__INPUT DATA__

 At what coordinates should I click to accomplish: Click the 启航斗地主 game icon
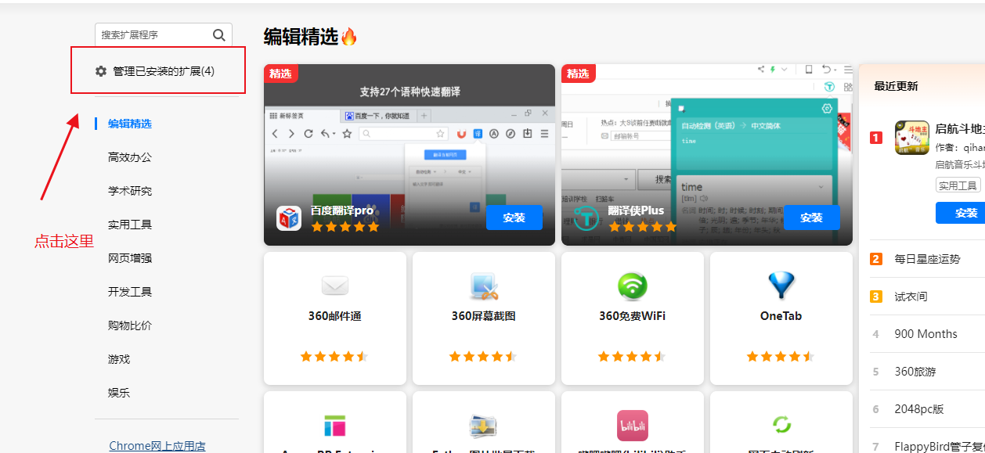pyautogui.click(x=911, y=138)
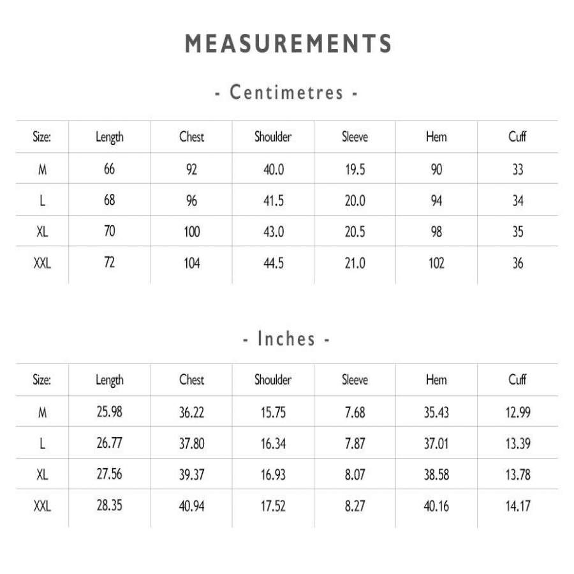This screenshot has width=574, height=574.
Task: Click the Inches subtitle
Action: tap(286, 339)
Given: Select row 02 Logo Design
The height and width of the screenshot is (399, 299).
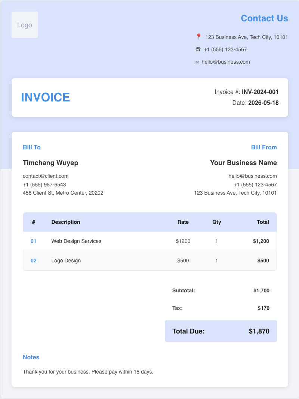Looking at the screenshot, I should pos(150,261).
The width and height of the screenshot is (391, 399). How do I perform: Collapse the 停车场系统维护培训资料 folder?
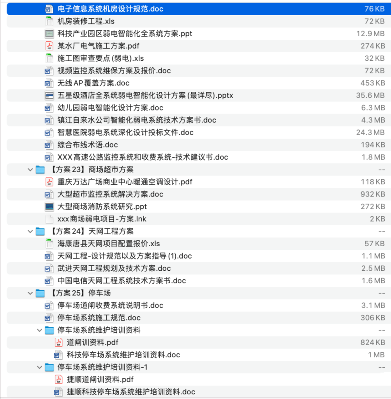pos(39,330)
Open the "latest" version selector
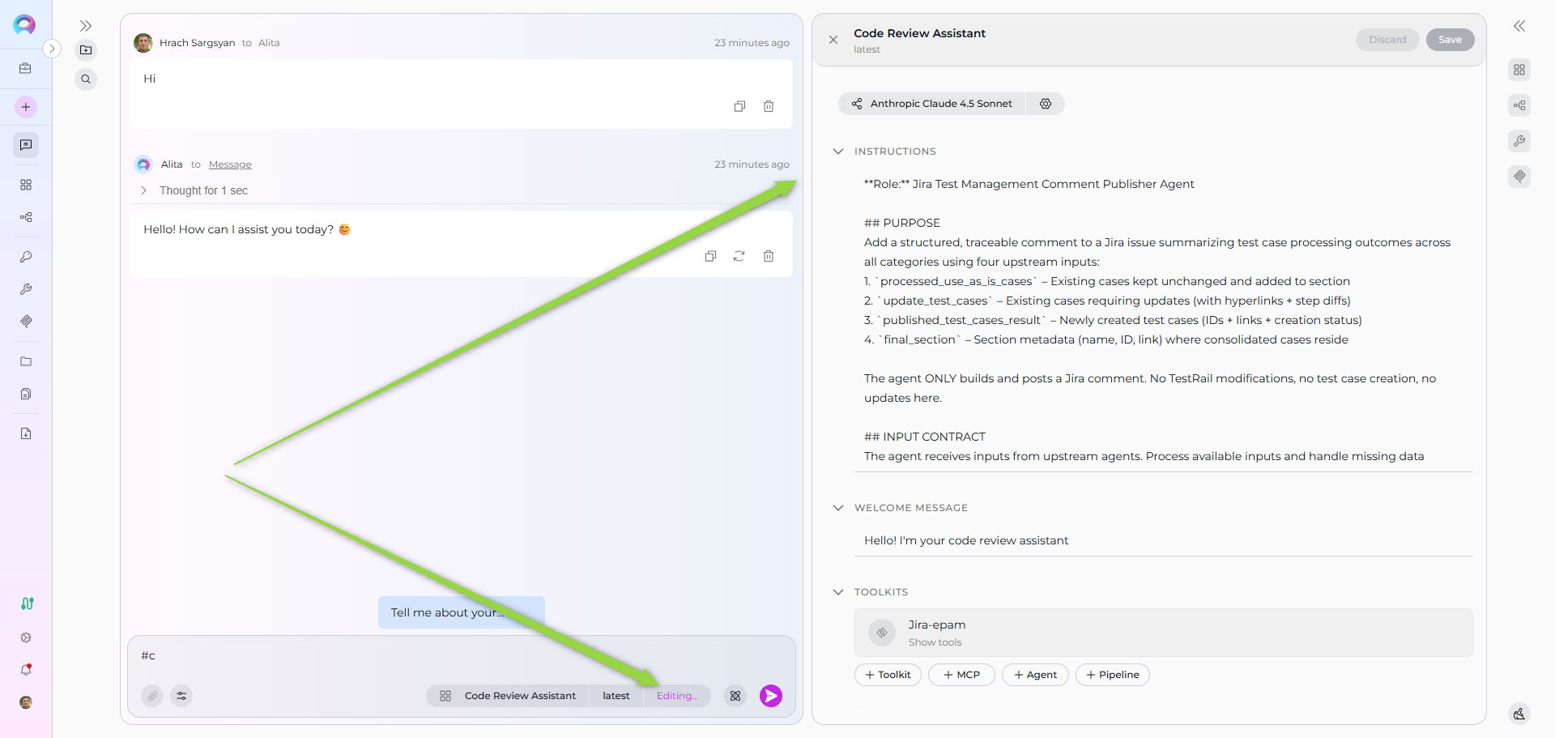This screenshot has height=738, width=1555. tap(616, 696)
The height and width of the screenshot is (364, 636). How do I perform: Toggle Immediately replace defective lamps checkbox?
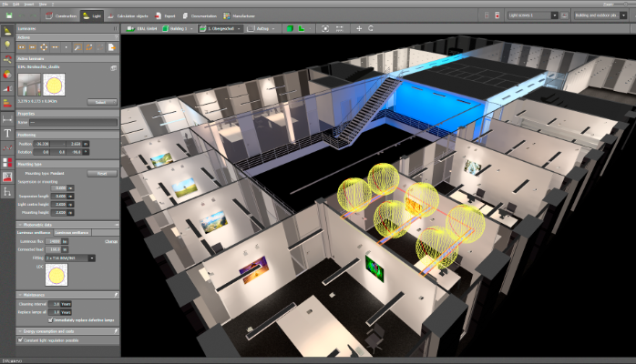coord(50,320)
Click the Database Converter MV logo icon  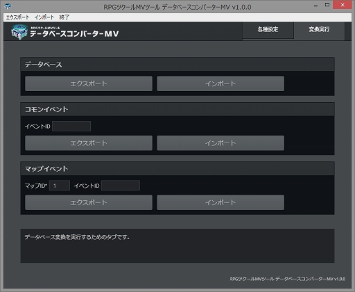coord(19,32)
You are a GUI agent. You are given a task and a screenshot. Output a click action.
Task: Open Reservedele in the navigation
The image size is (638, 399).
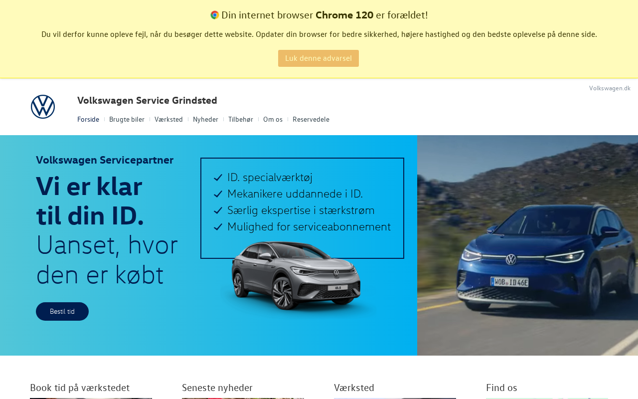click(x=311, y=119)
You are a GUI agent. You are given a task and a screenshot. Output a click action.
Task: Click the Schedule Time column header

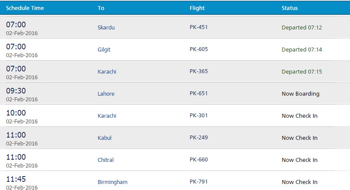point(25,8)
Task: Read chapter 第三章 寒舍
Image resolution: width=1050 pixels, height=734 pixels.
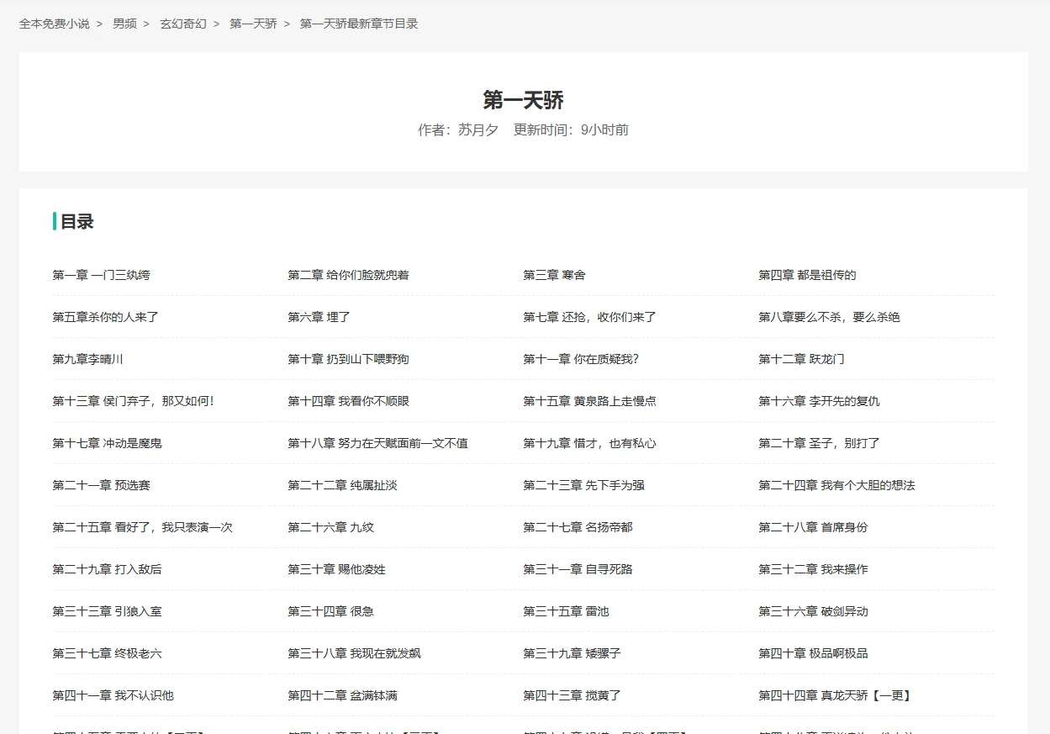Action: [554, 275]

__WHAT THE TASK REQUIRES__
All lines from the one containing "Task: Click the Schedule Time column header" through the end of the data are to be restated exactly, with nothing else and without the pictures.

__ANSWER BELOW__
Task: Click the Schedule Time column header

point(25,8)
Task: Read chapter 第三章 寒舍
Image resolution: width=1050 pixels, height=734 pixels.
Action: [554, 275]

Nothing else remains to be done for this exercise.